According to Knight, "She had pinned herself under a branch. With the hypothermia, she probably wouldn't have lasted much longer."
Lester fell after a heavy rain drenched the township, so the creek was running high and cold, Knight said.
"I couldn't tell from her voice where she was, so I grabbed my phone, a flashlight and my shoes," Knight said.
He scrambled down the steep bank in the dark, trying not to fall himself, and pulled his neighbor out from beneath the branch. Fort Mill firefighter James Broom was the first emergency responder to arrive on scene, according to the Fort Mill Fire Department. Knight and Broom loaded Lester onto a board and used the winch on the front of a truck to haul her up the hill.
Lester spent the next four days in the intensive care unit at Carolinas Medical Center in Charlotte. Her blood pressure had dropped precipitously and she was hypothermic and going into shock by the time Knight and Broom got her out of the ravine.
She is on different medication now, and she stays at least five feet away from the hillside behind her home.
"It's a miracle he came out onto his deck when he did," Lester said. "I admire him so much...such quick thinking. I owe him my life."

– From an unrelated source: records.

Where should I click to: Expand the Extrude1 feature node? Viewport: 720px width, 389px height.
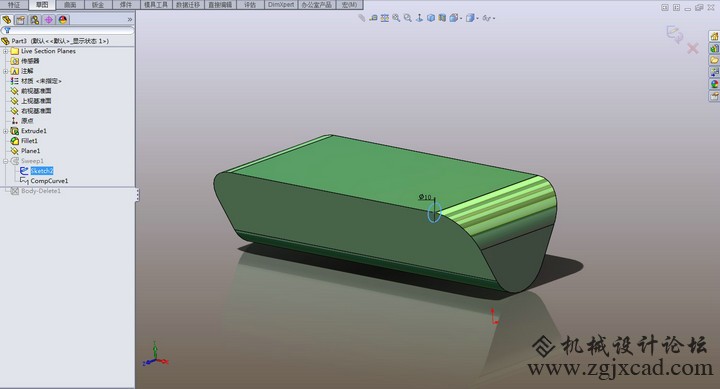pos(6,131)
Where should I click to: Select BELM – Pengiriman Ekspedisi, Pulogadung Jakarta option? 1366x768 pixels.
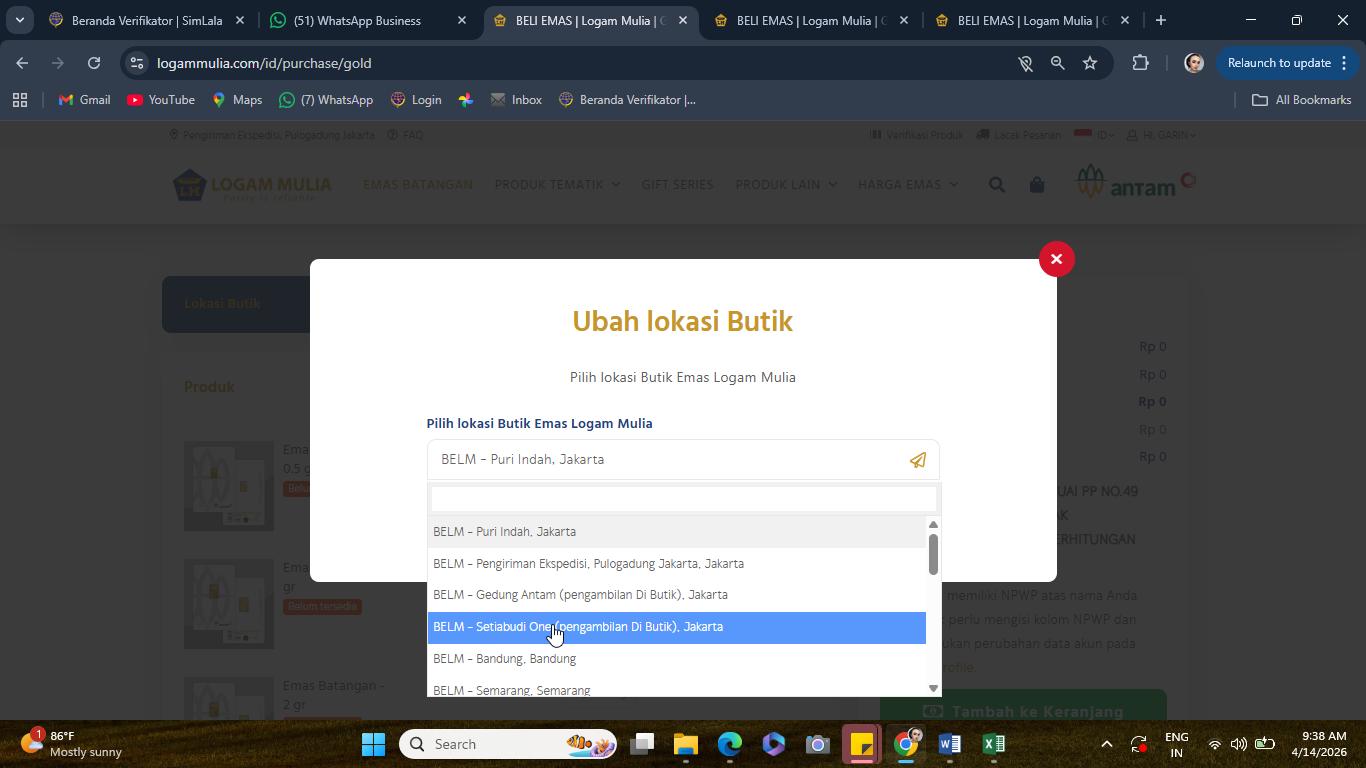point(677,563)
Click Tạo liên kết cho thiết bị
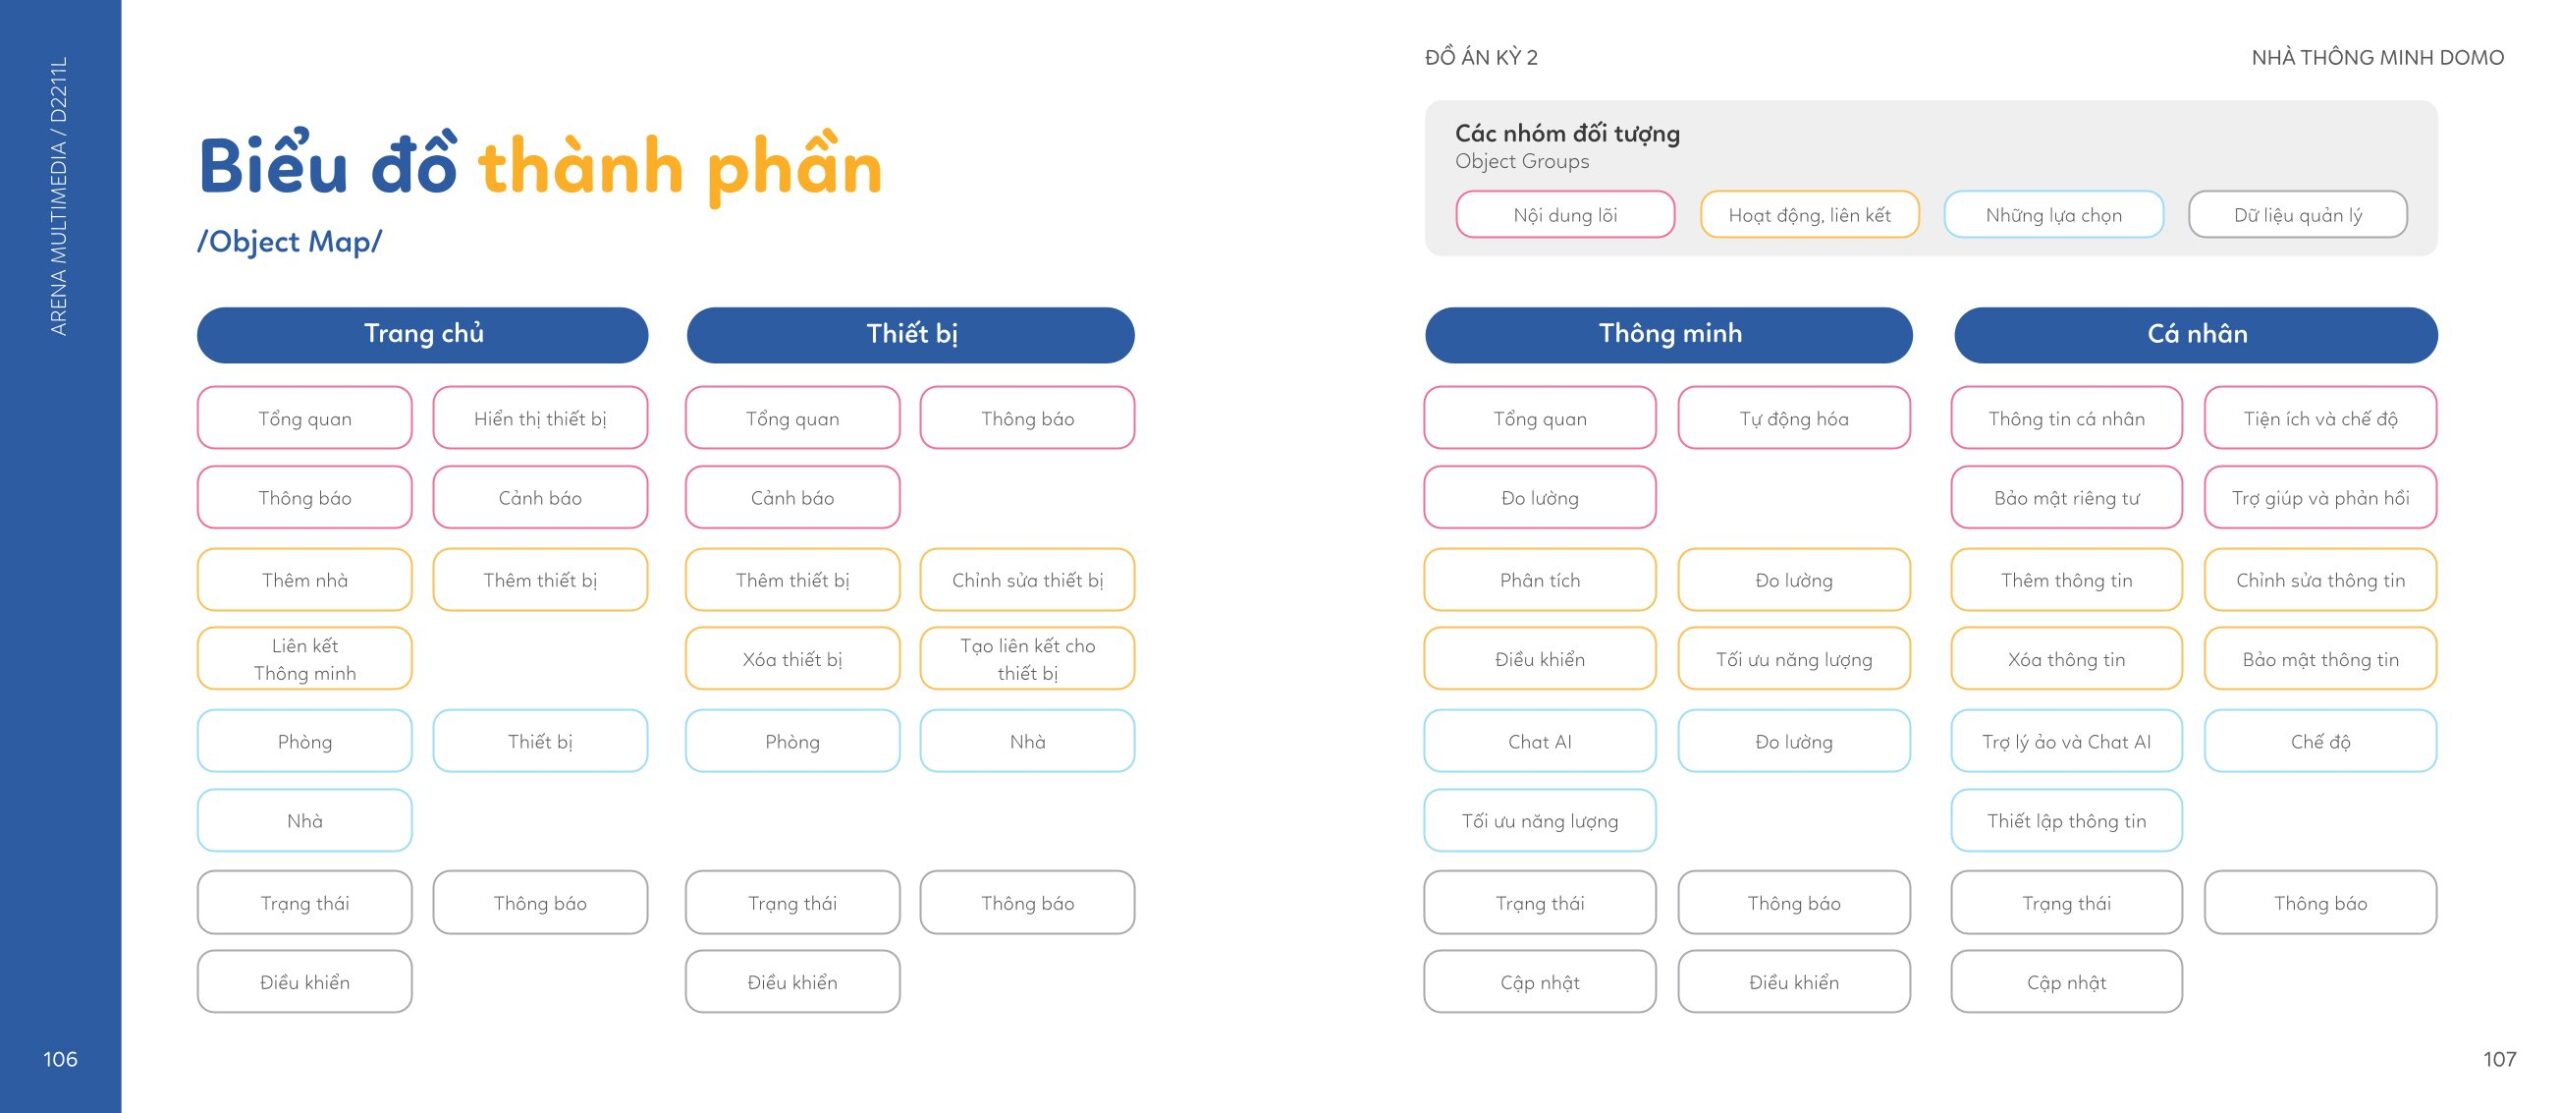Viewport: 2560px width, 1113px height. pos(1027,659)
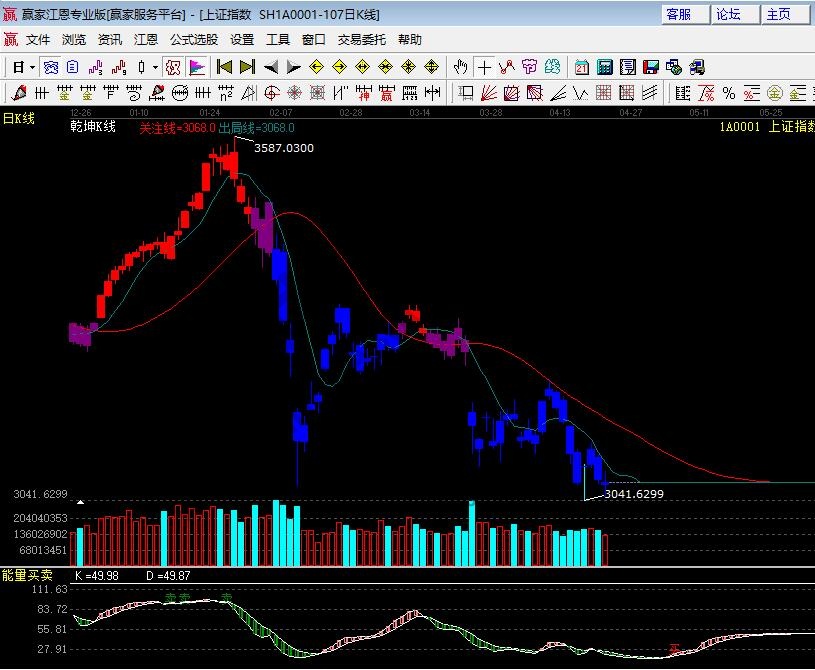The image size is (815, 670).
Task: Click the 能量买卖 indicator label
Action: click(27, 575)
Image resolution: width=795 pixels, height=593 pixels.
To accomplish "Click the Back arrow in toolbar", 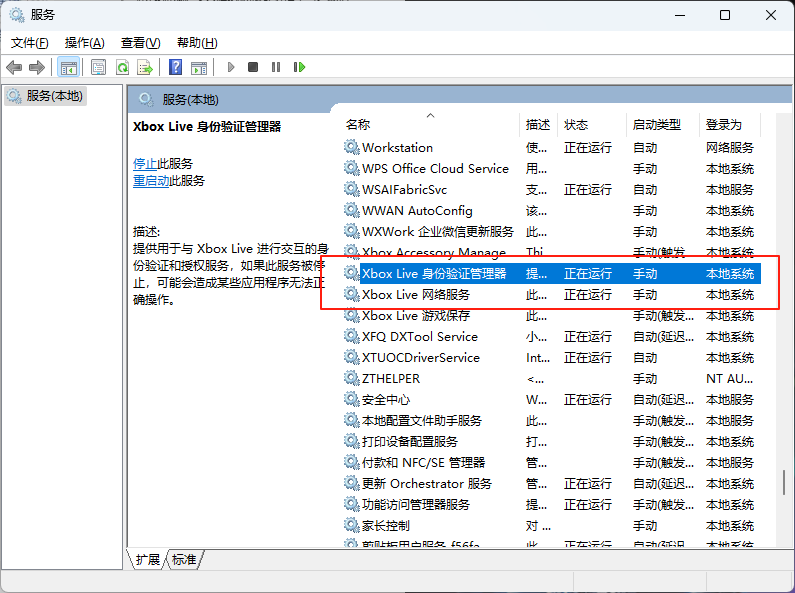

Knight doesn't consider himself a hero, even though Lester now refers to him as "my hero."
"You see a situation and you react to it," Knight said. "It's what most people would do, I hope."
Throughout the ordeal, Knight and Lester agree that the most amazing part of it was that Lester came out of it without a scratch or a bruise, despite falling more than 50 feet down a steep, wooded slope.